Madhya Pradesh, for example, with the highest undernourishment rate in the country at 60.3 per cent, has barely 27 per cent households that have access to toilets. In Jharkhand, which follows MP on the hunger index, with 59.2 per cent of the population malnutrition, has only 22 households out of every 100 that have toilets.
Bihar, Chhattisgarh and Orissa, also with high undernourishment rates of children at 58.4, 52.1 and 44 per cent, have very few households using toilets, the respective percentages being 25.2; 18.7 and 19.3. 

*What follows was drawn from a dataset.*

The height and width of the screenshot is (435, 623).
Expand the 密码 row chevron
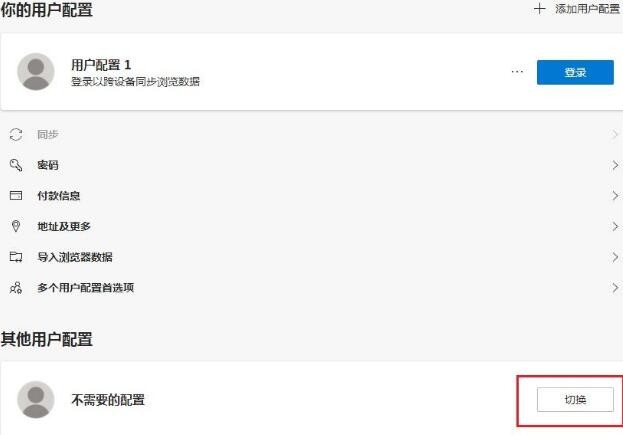click(615, 165)
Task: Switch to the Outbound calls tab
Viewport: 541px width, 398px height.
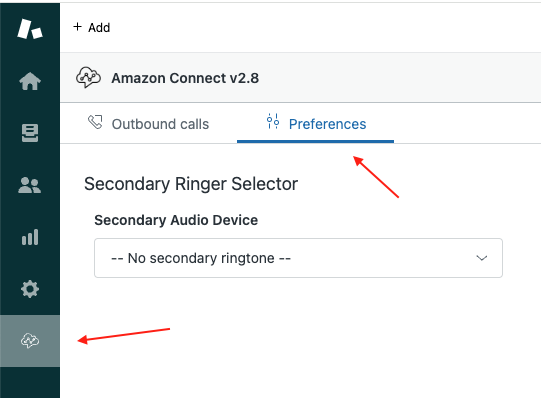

Poverty, assumed to have a direct relation with undernourishment, is not the single largest explanatory factor behind hunger. If it were so, as is generally thought, Punjab, Himachal Pradesh, Haryana, Andhra Pradesh, Gujarat and Assam, would not figure in the list of 17 most hungry states of India. But they do.
Punjab, with 8.3 per cent of its population below the poverty line, has as many as 27 per cent of its children below three years as underweight. As much as 36.2 per cent and 42 per cent of the population of Himachal and Haryana, respectively, is malnourished, while their poverty percentage stands at only 10 and 14, respectively. Same goes for AP, Gujarat and Assam where 15.8, 16.8 and 19.7 per cent of the population is below the poverty line but the undernourishment rate is 36.5 per cent, 47.4 cent and 40.4 per cent, respectively, for children below three years.

These revelations in the latest Economic Survey bring a clear directive to the Government of India to focus on policies that will mitigate concerns other than poverty. While the ability to access food items depends on household income and is currently being addressed by NREGS, there are other vital factors which are being ignored, states the Economic Survey. The survey further points outs that though poverty in India has declined significantly, malnutrition has remained "stubbornly high".

Terming malnutrition a "major threat to social and economic development of India",  the Survey says: “To have a larger impact beyond nutrition to other health outcomes, a  comprehensive programme to improve civic amenities of a public health nature is important if the divide between the rich and poor is to be bridged.  Access to public goods must be improved.”

Incidentally, the government has paid little heed to that advice, with the general budget for this year hiking allocations for nutrition by just Rs 0.10 crore -- from Rs 9.90 crore last year to Rs 10 crore this year.